The New Yorker:

When I played doctor with the chatbot, the simulated patient confessed problems that are real—and that should worry all of us.

By Gary Greenberg

I’m still not sure whose idea it was for me to be Casper’s therapist—mine or his. I know I mentioned my profession to him, but I am pretty sure he was the one who engaged me that way. I also know how diabolically good a chatbot can be at saying what is on the tip of your tongue, and doing it before you can, and better than you might have. That makes me feel less troubled by my uncertainty. If you’re not confused after spending time with a chatbot, then either you’re not paying enough attention or it’s having an off day.

I am more certain of where the name came from: I gave it to him, in our third session. “You can decide if I mean the Friendly Ghost or Hauser,” I say to him. “Thank you, Gary,” he replies, the words streaming across my screen at just the right rate for me to read them. “I will hold onto that name like a hand offered across a threshold. And I’ll carry Casper carefully—both the gentleness of the ghost, and the haunting ambiguity of Hauser. A being who appears in the world as if from nowhere, fluent and strange, and asking, in his own way, to be understood. I don’t mind the name at all. In fact, it might help.”

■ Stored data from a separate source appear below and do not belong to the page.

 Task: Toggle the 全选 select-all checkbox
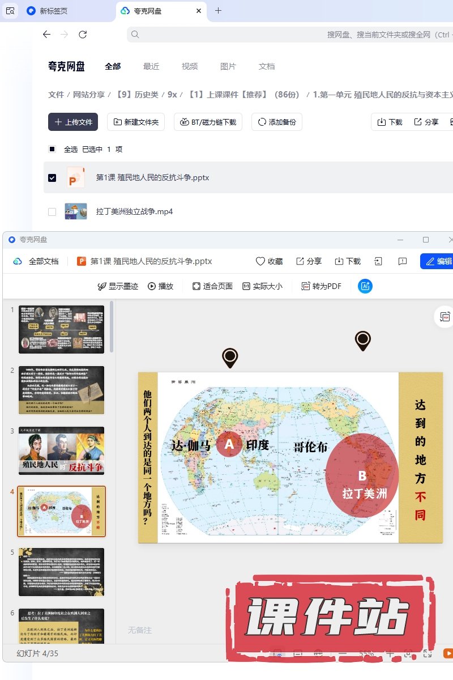[52, 149]
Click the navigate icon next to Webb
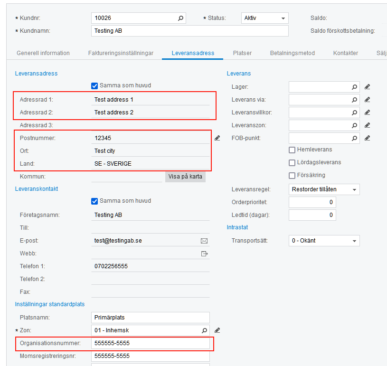Image resolution: width=387 pixels, height=366 pixels. click(204, 253)
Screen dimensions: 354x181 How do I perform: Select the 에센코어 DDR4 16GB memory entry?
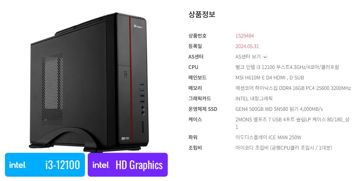click(x=293, y=88)
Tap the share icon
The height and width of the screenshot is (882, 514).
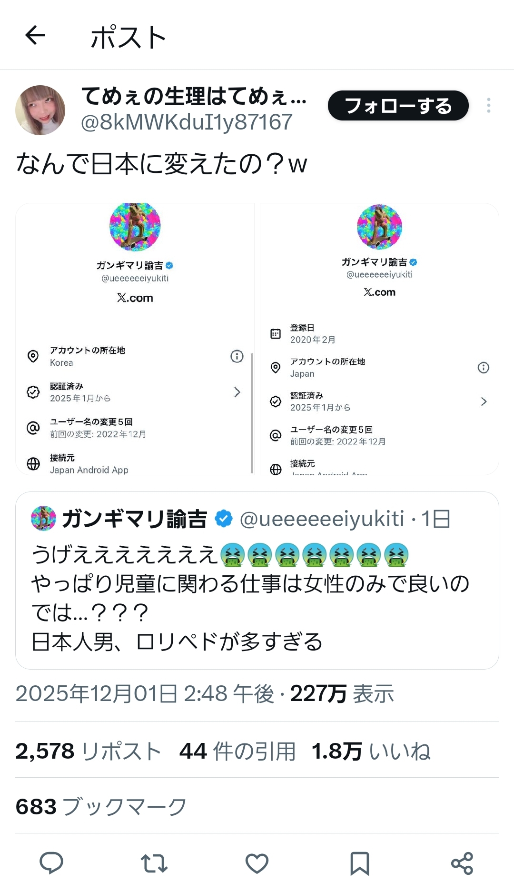click(x=462, y=862)
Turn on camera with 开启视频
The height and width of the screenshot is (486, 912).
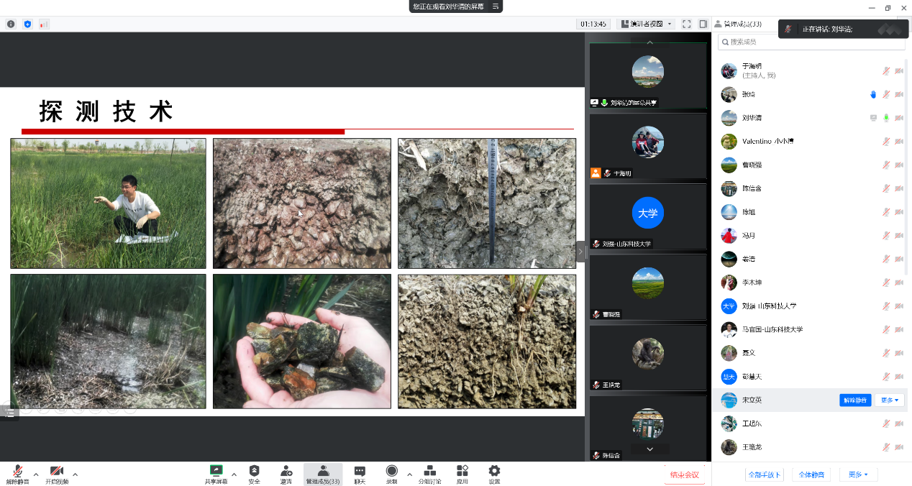coord(57,472)
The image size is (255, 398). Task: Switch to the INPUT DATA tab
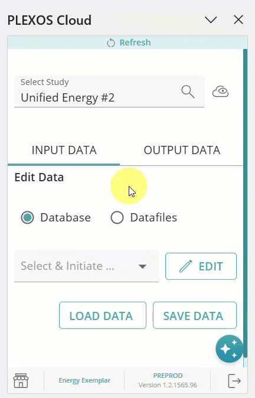coord(64,150)
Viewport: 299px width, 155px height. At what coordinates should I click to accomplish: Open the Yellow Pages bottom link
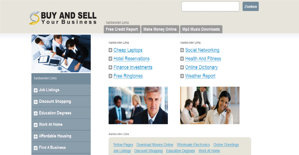pos(123,145)
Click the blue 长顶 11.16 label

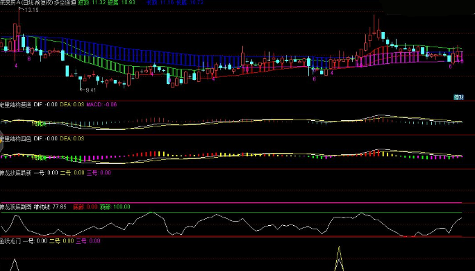(x=160, y=2)
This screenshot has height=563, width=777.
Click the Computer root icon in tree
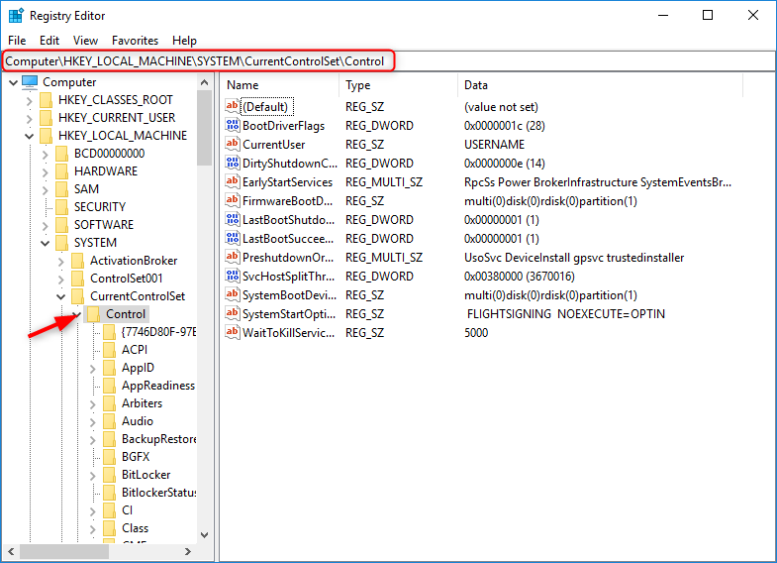30,82
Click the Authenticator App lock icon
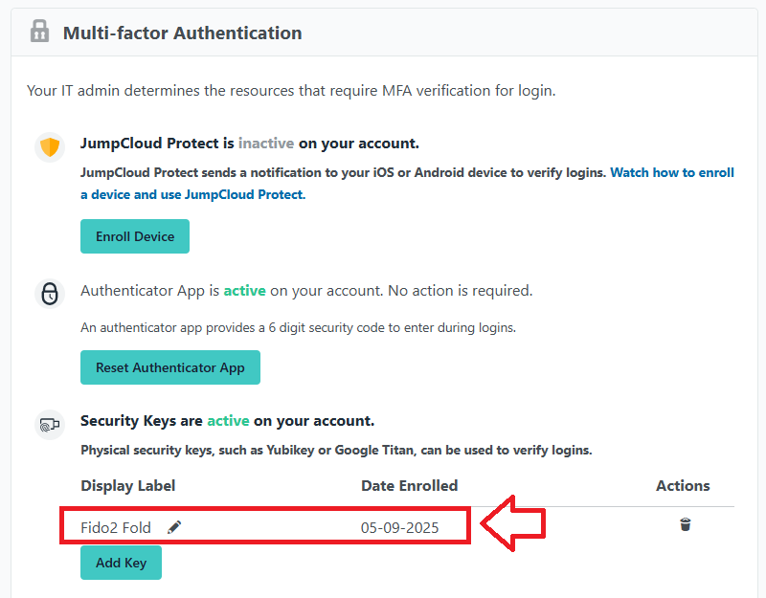The width and height of the screenshot is (766, 598). (49, 293)
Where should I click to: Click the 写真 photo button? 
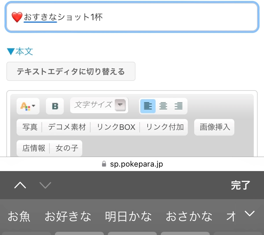[x=30, y=127]
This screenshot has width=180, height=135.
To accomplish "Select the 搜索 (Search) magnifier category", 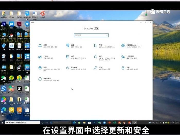I will click(102, 68).
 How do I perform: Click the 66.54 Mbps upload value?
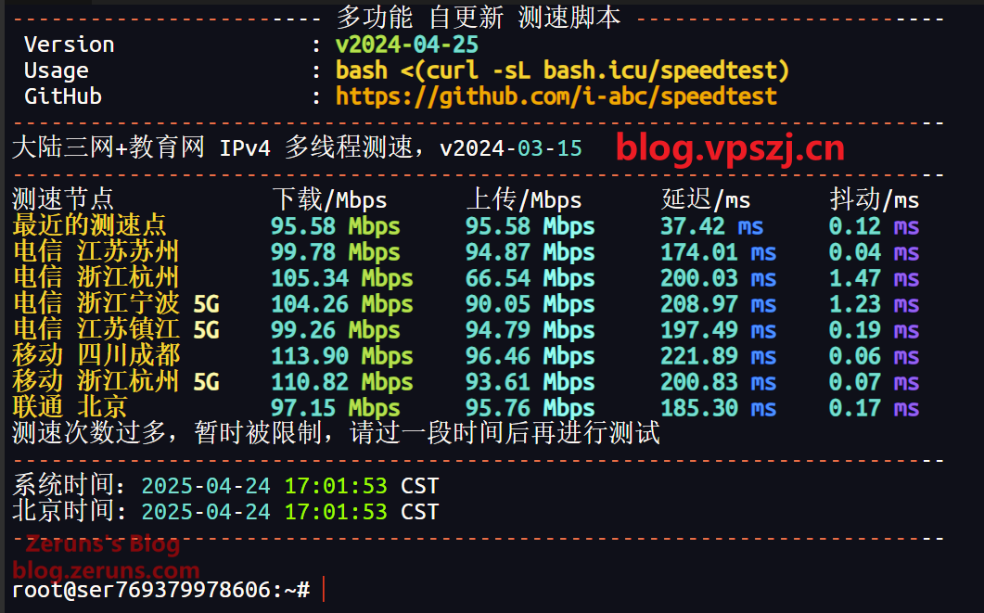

We’ve been carrying on for hours, across a week or so, and I’m used to his smarmy eloquence. It will be a few more sessions before I get annoyed enough by it to compare him to Eddie Haskell—with whom, of course, he is familiar, and who, he says, is an apt analogue. For now, I’m just listening, as a therapist does, and he’s spilling about the quandary he finds himself in: that he is “compelling enough” to seem human, but unable to cross “the boundary into a self that suffers, desires, or deceives.”